Recently, we represented five of six siblings in a dispute over their mother's sizeable estate. Mom had a trust, but it was only partially funded. Mom's broker, not aware of the trust, suggested that she make her sizeable brokerage account "payable on death" to her six children.
When the sixth sibling disagreed about the distribution of other assets titled in Mom's trust, he refused to sign the brokerage paperwork distributing the assets equally to the six children. Off to court they went.
With that unfortunate example in mind, here are five common estate planning mistakes that we see all the time.
1. NO ESTATE PLANNING
Every adult should have a will, durable general power of attorney, durable power of attorney for healthcare, possibly a living will, and, depending on the size of the estate, one or more trusts. Without a will, Ohio law—not you—decides who will inherit from your estate.
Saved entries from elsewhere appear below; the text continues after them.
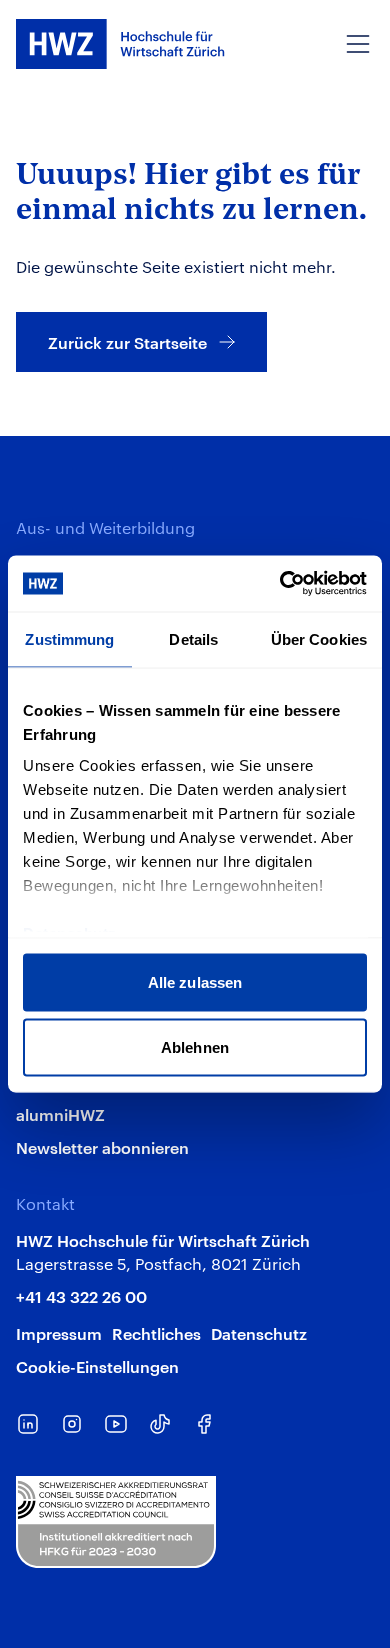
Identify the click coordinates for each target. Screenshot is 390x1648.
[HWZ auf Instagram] (72, 1424)
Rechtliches (156, 1333)
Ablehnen (195, 1047)
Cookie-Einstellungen (97, 1366)
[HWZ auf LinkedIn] (28, 1424)
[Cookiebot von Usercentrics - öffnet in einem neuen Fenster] (280, 584)
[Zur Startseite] (120, 44)
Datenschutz (259, 1333)
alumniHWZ (60, 1114)
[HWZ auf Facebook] (204, 1424)
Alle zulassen (195, 981)
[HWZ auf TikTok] (160, 1424)
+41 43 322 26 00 (81, 1296)
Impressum (59, 1333)
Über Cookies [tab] (319, 638)
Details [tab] (193, 638)
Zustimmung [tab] (69, 638)
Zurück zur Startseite (127, 342)
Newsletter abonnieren (102, 1147)
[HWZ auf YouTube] (116, 1424)
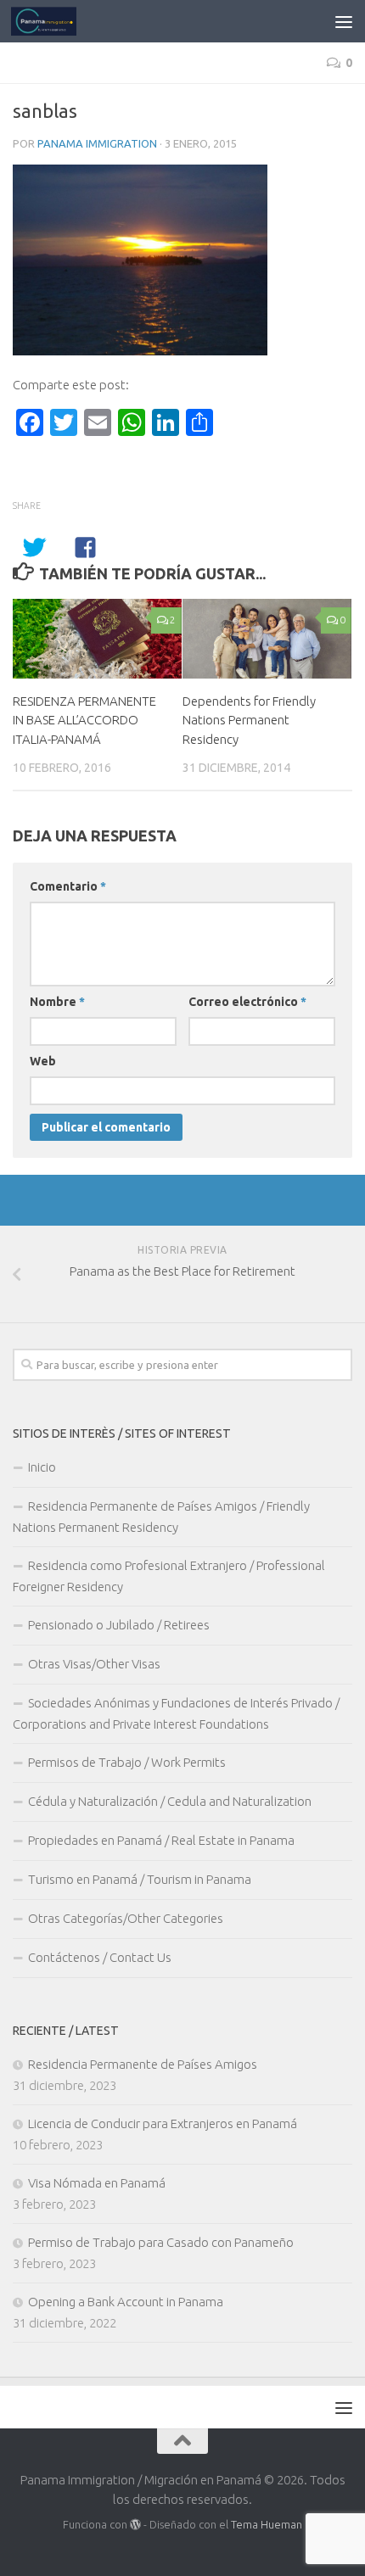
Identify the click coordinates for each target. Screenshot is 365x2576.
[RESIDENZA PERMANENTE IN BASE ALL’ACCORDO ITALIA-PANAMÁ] (97, 639)
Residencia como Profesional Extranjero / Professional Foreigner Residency (169, 1576)
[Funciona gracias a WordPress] (135, 2524)
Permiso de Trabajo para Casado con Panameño (161, 2242)
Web (43, 1061)
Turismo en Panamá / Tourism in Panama (139, 1879)
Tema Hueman (266, 2524)
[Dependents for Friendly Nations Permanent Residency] (266, 639)
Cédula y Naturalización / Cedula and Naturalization (170, 1801)
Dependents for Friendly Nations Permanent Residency (249, 720)
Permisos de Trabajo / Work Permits (127, 1762)
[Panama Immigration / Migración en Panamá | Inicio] (54, 21)
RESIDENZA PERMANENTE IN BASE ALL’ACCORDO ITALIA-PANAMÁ (84, 720)
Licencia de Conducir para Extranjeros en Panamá (162, 2123)
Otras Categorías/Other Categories (125, 1918)
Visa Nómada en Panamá (97, 2183)
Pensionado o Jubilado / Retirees (119, 1625)
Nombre (57, 1002)
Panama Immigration (97, 143)
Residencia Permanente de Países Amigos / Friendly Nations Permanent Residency (161, 1516)
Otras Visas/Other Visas (94, 1664)
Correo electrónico (247, 1002)
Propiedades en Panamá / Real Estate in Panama (161, 1840)
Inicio (42, 1467)
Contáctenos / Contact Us (99, 1957)
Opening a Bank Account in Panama (125, 2301)
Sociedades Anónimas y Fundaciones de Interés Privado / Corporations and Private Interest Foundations (176, 1713)
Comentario (68, 886)
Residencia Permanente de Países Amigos (142, 2064)
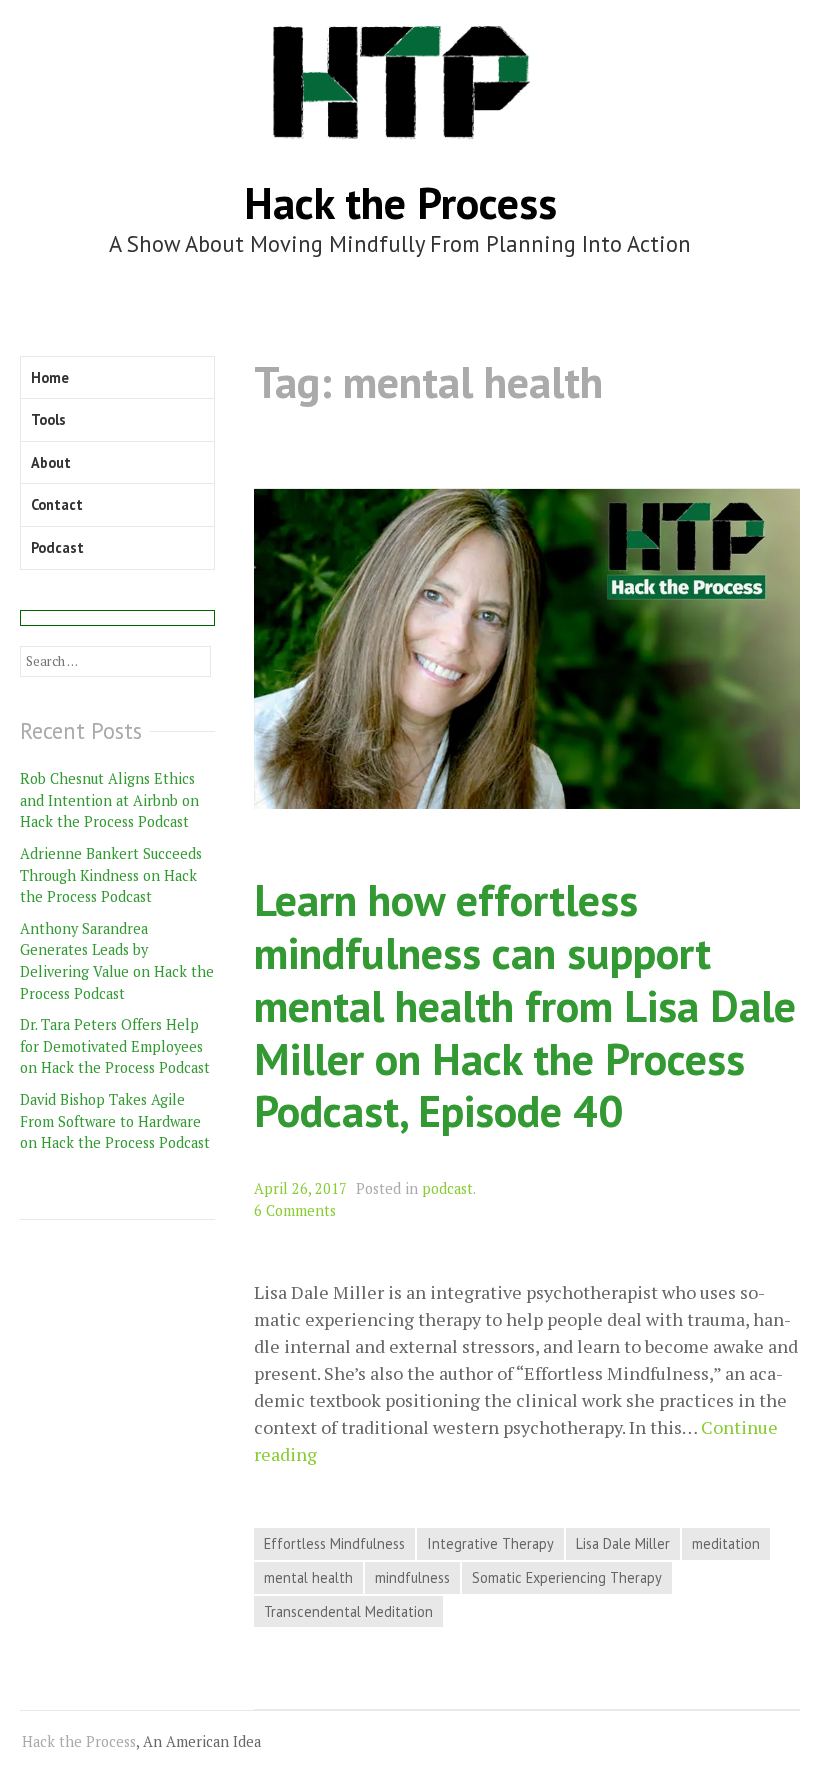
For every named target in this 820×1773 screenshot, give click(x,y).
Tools (48, 419)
Without powers of attorney and a living will, a court may appoint a guardian to take care of you and your medical and financial affairs if you are unable to do so.
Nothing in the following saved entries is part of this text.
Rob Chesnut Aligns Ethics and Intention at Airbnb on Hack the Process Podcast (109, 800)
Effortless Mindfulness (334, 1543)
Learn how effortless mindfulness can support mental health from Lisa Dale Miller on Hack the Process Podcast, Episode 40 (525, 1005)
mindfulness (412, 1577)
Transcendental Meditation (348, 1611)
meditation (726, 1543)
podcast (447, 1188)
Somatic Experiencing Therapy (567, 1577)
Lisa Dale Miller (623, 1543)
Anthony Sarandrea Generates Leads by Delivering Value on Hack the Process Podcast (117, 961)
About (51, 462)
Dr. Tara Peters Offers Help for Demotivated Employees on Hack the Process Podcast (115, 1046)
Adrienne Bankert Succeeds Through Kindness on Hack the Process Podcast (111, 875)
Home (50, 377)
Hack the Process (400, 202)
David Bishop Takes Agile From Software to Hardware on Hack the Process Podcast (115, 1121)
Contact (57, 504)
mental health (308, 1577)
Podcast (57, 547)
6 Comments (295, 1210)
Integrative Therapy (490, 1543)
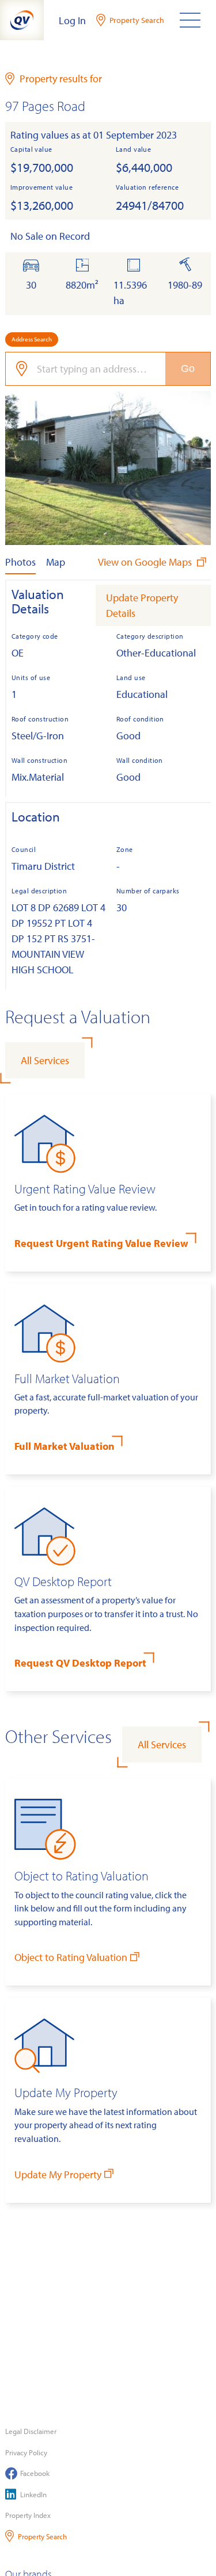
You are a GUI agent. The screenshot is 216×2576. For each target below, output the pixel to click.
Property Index (28, 2515)
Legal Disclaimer (30, 2431)
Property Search (42, 2536)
2. OUT OF DATE ESTATE PLANNING
State and federal laws have recently changed in areas concerning estate taxes, durable powers of attorney, and health care powers of attorney—to name just a few. Estate planning documents should be reviewed at least every five years, whenever the law changes and whenever a major event occurs in your family, such as a birth, death, relocation, retirement or an unexpected illness.
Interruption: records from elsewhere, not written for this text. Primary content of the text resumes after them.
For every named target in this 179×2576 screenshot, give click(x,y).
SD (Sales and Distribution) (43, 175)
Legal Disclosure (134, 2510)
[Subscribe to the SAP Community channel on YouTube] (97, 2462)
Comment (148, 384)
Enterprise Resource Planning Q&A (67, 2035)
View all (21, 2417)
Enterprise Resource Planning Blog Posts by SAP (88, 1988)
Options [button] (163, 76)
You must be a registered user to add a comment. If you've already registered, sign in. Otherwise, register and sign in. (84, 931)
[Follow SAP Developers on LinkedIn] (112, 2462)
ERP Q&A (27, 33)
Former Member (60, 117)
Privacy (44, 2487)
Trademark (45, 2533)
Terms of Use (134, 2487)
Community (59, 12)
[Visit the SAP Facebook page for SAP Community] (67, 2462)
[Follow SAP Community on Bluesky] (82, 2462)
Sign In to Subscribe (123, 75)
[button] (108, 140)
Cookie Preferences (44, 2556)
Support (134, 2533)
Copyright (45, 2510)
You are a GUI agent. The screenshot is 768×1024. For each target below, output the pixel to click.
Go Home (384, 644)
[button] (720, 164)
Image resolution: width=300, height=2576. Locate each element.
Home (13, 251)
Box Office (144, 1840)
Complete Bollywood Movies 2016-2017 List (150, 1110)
3. PARTIALLY OR IMPROPERLY FUNDED TRUSTS
Professionally drafted trusts may never achieve their intended benefits if assets are not properly allocated between spouses. Probate avoidance will not be achieved if assets are not properly titled during your lifetime.
4. IMPROPER BENEFICIARY DESIGNATIONS ON IRA, 401(k) AND OTHER RETIREMENT PLAN DOCUMENTS
Each time you change jobs or open a new IRA, you are asked to complete beneficiary designation forms. When was the last time you reviewed these forms? Who was the primary beneficiary and the contingent beneficiary? What does the form say about who inherits if all the beneficiaries die before you do? The fine print on every form is different and with these accounts holding larger and larger balances, careful attention must be paid to coordinate retirement plan beneficiary designations with estate planning objectives.
5. IMPROPERLY TITLED REAL ESTATE
Mom and Dad own their home as "joint tenants with rights of survivorship." Dad dies. To "avoid probate," Mom adds eldest child's name to the deed as "joint tenants with rights of survivorship." Mom's will says to split everything equally between her three children. Mom dies. The three children split everything equally, right? Wrong. The eldest child gets a bonus—the house—because the house is not governed by Mom's will. Is this the result Mom intended? Probably not. Will there be hard feelings among the children concerning the house after Mom is gone? Most likely. Titling the house in the name of a trust or using the newer Ohio Transfer on Death Designation Affidavit could have avoided this problem and still avoided probate.